**提供テキスト**
~ 神奈川の力を被災地に ~
1月27日、横浜市中区にある喫茶店・旧コロンビア(※)にて「陸前高田交流会vol.0」が行われました。
かながわ東日本大震災ボランティアステーションが主催したこの交流会は、12月に行われたワークショップ「これからの陸前高田支援を創る」をきっかけとしており、岩手県陸前高田市の支援に興味を持つ人々の交流の場を作ることを目的に開催されました。陸前高田市に対して様々な思いを持った20人以上の参加者が会場を埋め、活動報告や歓談を通してそれぞれの経験や情報を交換し合い、交流を深めました。
教育活動支援を行う基金団体「FRIENDSHIP TAKATA」の上部琴音さんと菅野寿也さん(共に陸前高田市出身)は、現地の小中学生が満足に体育や部活動を行えていない現状を報告。現在、陸前高田の小中学校のグラウンドには仮設住宅が建ち並んでいます。農地を借りて仮設のグラウンドを作るなど対策は取られていますが、安全管理や移動時間の面でリスクを抱えた状況が続いているそうです。実際に小中学校に足を運び、現場の声を聞き「例年通りスポーツを楽しめる仮設グラウンドを作りたい」との思いを強くしたと言います。2人の語り口からは、地元出身者だからこそ持ち得るような地元の子供たちへの強い思いが感じられました。
なお、会場で募った「FRIENDSHIP TAKATA」への寄付金は総額27600円に達しました。今までに集まっていたものと合わせて、来月の支援品として陸前高田の子供たちのもとに届けられます。

**記録データ**
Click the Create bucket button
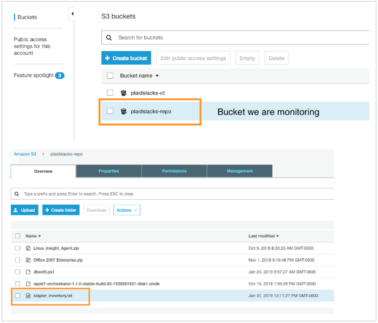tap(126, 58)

**やること一覧**
• a. 陸前高田交流会の記事にある「現在、陸前高田の小中学校のグラウンドには仮設住宅が建ち並んでいます。」という一文を英語に翻訳してください。
• b. 陸前高田交流会の記事の「かながわ東日本大震災ボランテ」から「の強い思いが感じられました。」までを、両端の語句も含めて一字一句変えずに書き写してください。

**出力一覧**
• a. Currently, temporary housing units stand in rows on the grounds of the elementary and junior high schools in Rikuzentakata.

• b.
かながわ東日本大震災ボランティアステーションが主催したこの交流会は、12月に行われたワークショップ「これからの陸前高田支援を創る」をきっかけとしており、岩手県陸前高田市の支援に興味を持つ人々の交流の場を作ることを目的に開催されました。陸前高田市に対して様々な思いを持った20人以上の参加者が会場を埋め、活動報告や歓談を通してそれぞれの経験や情報を交換し合い、交流を深めました。
教育活動支援を行う基金団体「FRIENDSHIP TAKATA」の上部琴音さんと菅野寿也さん(共に陸前高田市出身)は、現地の小中学生が満足に体育や部活動を行えていない現状を報告。現在、陸前高田の小中学校のグラウンドには仮設住宅が建ち並んでいます。農地を借りて仮設のグラウンドを作るなど対策は取られていますが、安全管理や移動時間の面でリスクを抱えた状況が続いているそうです。実際に小中学校に足を運び、現場の声を聞き「例年通りスポーツを楽しめる仮設グラウンドを作りたい」との思いを強くしたと言います。2人の語り口からは、地元出身者だからこそ持ち得るような地元の子供たちへの強い思いが感じられました。